To do: Below is a set of records. Please retype every one exactly.

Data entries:
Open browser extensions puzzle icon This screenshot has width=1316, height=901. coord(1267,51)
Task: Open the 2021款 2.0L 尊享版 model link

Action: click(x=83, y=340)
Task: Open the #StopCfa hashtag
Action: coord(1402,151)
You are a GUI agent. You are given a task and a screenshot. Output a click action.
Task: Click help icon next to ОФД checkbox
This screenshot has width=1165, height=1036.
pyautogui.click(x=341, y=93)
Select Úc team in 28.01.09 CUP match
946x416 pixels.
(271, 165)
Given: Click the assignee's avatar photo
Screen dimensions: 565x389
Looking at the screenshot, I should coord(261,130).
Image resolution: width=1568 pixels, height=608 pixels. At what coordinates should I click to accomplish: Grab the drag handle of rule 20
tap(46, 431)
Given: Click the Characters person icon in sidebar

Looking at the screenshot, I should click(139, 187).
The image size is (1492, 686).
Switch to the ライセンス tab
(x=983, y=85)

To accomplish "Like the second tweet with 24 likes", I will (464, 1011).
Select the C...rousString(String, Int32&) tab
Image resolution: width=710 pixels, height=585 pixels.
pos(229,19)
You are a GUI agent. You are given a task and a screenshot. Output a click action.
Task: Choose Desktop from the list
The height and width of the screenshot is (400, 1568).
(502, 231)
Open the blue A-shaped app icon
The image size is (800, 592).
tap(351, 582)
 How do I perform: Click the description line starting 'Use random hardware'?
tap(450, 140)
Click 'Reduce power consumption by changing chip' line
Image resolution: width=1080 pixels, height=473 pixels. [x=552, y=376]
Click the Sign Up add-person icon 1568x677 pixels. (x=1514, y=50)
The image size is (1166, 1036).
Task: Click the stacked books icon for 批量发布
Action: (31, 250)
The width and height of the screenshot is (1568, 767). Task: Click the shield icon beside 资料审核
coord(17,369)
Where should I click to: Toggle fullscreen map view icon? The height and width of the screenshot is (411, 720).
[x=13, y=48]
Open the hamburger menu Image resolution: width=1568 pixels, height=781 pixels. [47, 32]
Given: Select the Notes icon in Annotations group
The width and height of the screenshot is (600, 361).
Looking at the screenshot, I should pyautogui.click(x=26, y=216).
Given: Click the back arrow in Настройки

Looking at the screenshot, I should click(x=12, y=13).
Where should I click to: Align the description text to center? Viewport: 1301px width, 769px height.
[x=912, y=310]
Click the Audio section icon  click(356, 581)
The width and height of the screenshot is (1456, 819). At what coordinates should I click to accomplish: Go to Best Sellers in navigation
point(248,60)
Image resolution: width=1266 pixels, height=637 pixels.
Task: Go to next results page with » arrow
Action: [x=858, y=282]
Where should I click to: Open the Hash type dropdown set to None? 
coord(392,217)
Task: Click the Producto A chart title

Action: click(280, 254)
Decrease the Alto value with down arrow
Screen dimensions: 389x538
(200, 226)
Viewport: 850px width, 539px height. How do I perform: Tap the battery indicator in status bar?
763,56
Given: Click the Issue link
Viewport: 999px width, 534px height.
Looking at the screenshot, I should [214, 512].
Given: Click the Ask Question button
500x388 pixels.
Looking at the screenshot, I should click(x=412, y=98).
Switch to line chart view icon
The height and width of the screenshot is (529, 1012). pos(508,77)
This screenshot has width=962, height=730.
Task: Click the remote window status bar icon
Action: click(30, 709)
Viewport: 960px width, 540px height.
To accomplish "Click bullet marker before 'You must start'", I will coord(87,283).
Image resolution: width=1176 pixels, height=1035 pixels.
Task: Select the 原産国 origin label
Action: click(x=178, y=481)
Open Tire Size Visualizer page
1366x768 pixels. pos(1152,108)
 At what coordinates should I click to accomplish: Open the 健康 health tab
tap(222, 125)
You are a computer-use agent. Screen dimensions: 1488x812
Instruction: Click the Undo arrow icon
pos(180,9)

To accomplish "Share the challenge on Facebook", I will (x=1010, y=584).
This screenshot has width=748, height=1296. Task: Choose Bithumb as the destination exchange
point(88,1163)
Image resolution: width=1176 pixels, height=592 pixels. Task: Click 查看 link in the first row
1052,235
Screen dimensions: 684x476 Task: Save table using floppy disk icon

Answer for the task:
Open browser extensions puzzle icon This screenshot has width=1316, height=901. coord(1267,51)
Task: Open the 2021款 2.0L 尊享版 model link

Action: click(x=83, y=340)
Task: Open the #StopCfa hashtag
Action: coord(1402,151)
You are a GUI agent. You are given a task and a screenshot. Output a click action.
Task: Click help icon next to ОФД checkbox
This screenshot has width=1165, height=1036.
pyautogui.click(x=341, y=93)
Select Úc team in 28.01.09 CUP match
946x416 pixels.
(271, 165)
Given: Click the assignee's avatar photo
Screen dimensions: 565x389
Looking at the screenshot, I should coord(261,130).
Image resolution: width=1568 pixels, height=608 pixels. At what coordinates should I click to accomplish: Grab the drag handle of rule 20
tap(46, 431)
Given: Click the Characters person icon in sidebar

Looking at the screenshot, I should click(139, 187).
The image size is (1492, 686).
Switch to the ライセンス tab
(x=983, y=85)

To accomplish "Like the second tweet with 24 likes", I will (464, 1011).
Select the C...rousString(String, Int32&) tab
Image resolution: width=710 pixels, height=585 pixels.
pos(229,19)
You are a GUI agent. You are given a task and a screenshot. Output a click action.
Task: Choose Desktop from the list
The height and width of the screenshot is (400, 1568).
(502, 231)
Open the blue A-shaped app icon
The image size is (800, 592).
tap(351, 582)
 How do I perform: Click the description line starting 'Use random hardware'?
tap(450, 140)
Click 'Reduce power consumption by changing chip' line
Image resolution: width=1080 pixels, height=473 pixels. [x=552, y=376]
Click the Sign Up add-person icon 1568x677 pixels. (x=1514, y=50)
The image size is (1166, 1036).
Task: Click the stacked books icon for 批量发布
Action: (31, 250)
The width and height of the screenshot is (1568, 767). Task: Click the shield icon beside 资料审核
coord(17,369)
Where should I click to: Toggle fullscreen map view icon? The height and width of the screenshot is (411, 720).
[x=13, y=48]
Open the hamburger menu Image resolution: width=1568 pixels, height=781 pixels. [47, 32]
Given: Select the Notes icon in Annotations group
The width and height of the screenshot is (600, 361).
Looking at the screenshot, I should pyautogui.click(x=26, y=216).
Given: Click the back arrow in Настройки

Looking at the screenshot, I should click(x=12, y=13).
Where should I click to: Align the description text to center? Viewport: 1301px width, 769px height.
[x=912, y=310]
Click the Audio section icon  click(356, 581)
The width and height of the screenshot is (1456, 819). At what coordinates should I click to accomplish: Go to Best Sellers in navigation
point(248,60)
Image resolution: width=1266 pixels, height=637 pixels.
Task: Go to next results page with » arrow
Action: [x=858, y=282]
Where should I click to: Open the Hash type dropdown set to None? 
coord(392,217)
Task: Click the Producto A chart title

Action: click(280, 254)
Decrease the Alto value with down arrow
Screen dimensions: 389x538
(200, 226)
Viewport: 850px width, 539px height. How do I perform: Tap the battery indicator in status bar?
763,56
Given: Click the Issue link
Viewport: 999px width, 534px height.
Looking at the screenshot, I should [214, 512].
Given: Click the Ask Question button
500x388 pixels.
Looking at the screenshot, I should click(x=412, y=98).
Switch to line chart view icon
The height and width of the screenshot is (529, 1012). pos(508,77)
This screenshot has width=962, height=730.
Task: Click the remote window status bar icon
Action: click(30, 709)
Viewport: 960px width, 540px height.
To accomplish "Click bullet marker before 'You must start'", I will coord(87,283).
Image resolution: width=1176 pixels, height=1035 pixels.
Task: Select the 原産国 origin label
Action: click(x=178, y=481)
Open Tire Size Visualizer page
1366x768 pixels. pos(1152,108)
 At what coordinates should I click to accomplish: Open the 健康 health tab
tap(222, 125)
You are a computer-use agent. Screen dimensions: 1488x812
Instruction: Click the Undo arrow icon
pos(180,9)

To accomplish "Share the challenge on Facebook", I will (x=1010, y=584).
This screenshot has width=748, height=1296. Task: Choose Bithumb as the destination exchange
point(88,1163)
Image resolution: width=1176 pixels, height=592 pixels. Task: Click 查看 link in the first row
1052,235
Screen dimensions: 684x476 Task: Save table using floppy disk icon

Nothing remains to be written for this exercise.